Item position entries:
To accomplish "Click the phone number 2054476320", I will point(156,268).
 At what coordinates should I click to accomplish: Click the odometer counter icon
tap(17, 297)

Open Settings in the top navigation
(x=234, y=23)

==

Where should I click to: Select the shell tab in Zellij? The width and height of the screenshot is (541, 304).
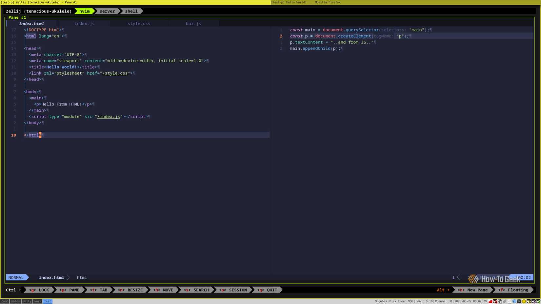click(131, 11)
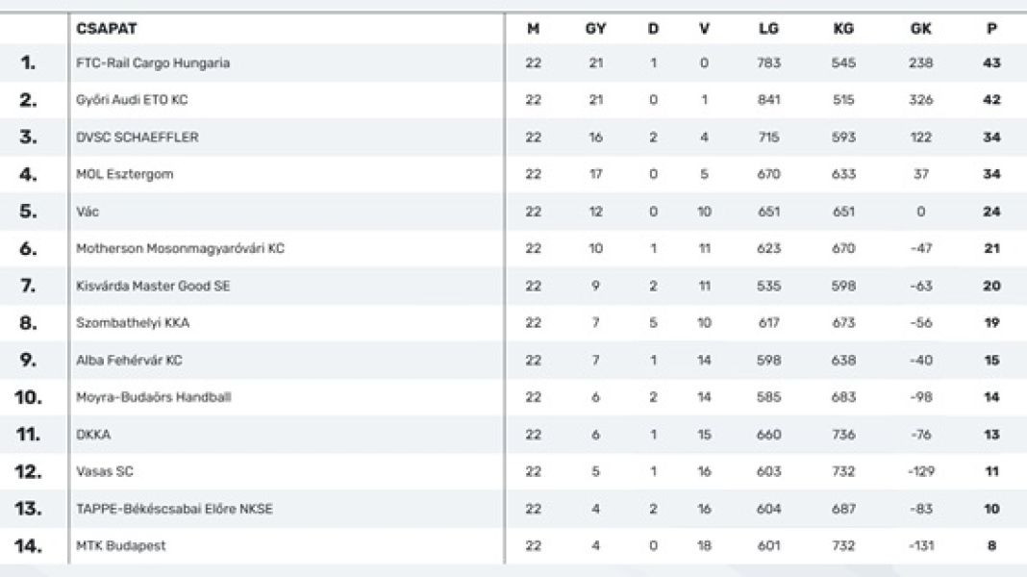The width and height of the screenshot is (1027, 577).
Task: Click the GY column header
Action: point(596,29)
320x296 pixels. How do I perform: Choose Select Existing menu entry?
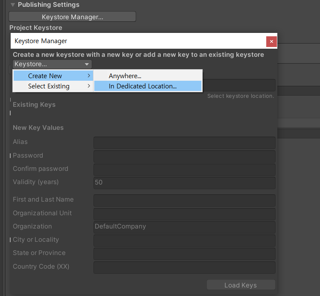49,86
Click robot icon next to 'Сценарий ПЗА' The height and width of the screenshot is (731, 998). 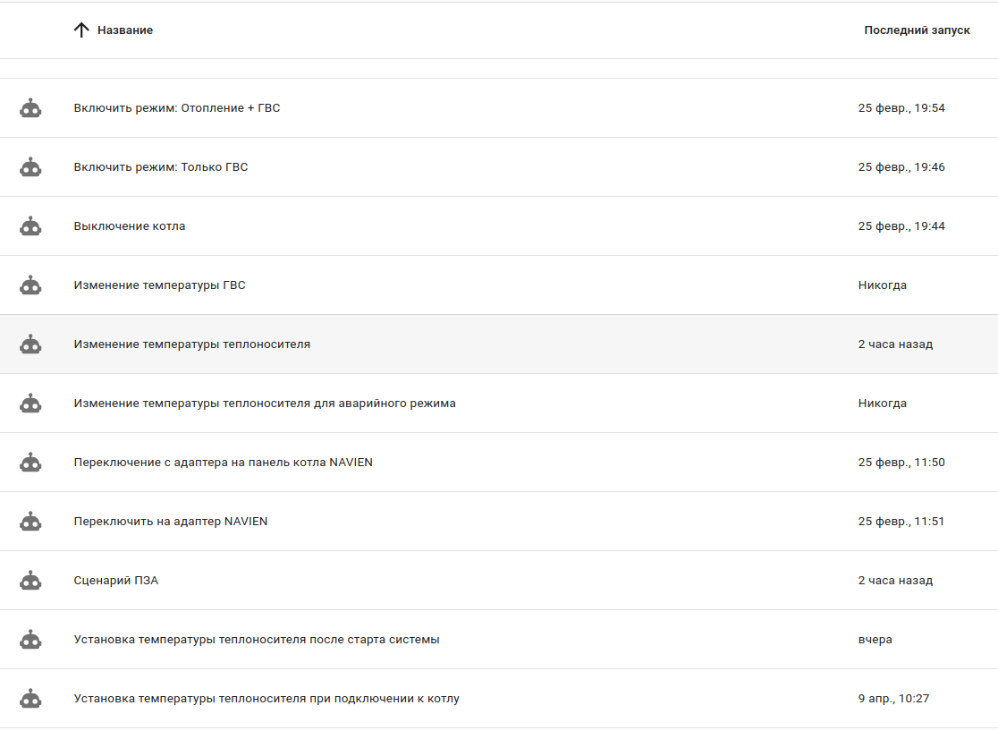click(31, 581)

> WORK TO BE COMPLETED:
Copy out the records from the line containing "I will point(156,268)." through the line containing "(x=234, y=23)", keeping every character as it stands.

> EXERCISE SOLUTION:
To accomplish "Click the phone number 2054476320", I will point(156,268).
 At what coordinates should I click to accomplish: Click the odometer counter icon
tap(17, 297)

Open Settings in the top navigation
(x=234, y=23)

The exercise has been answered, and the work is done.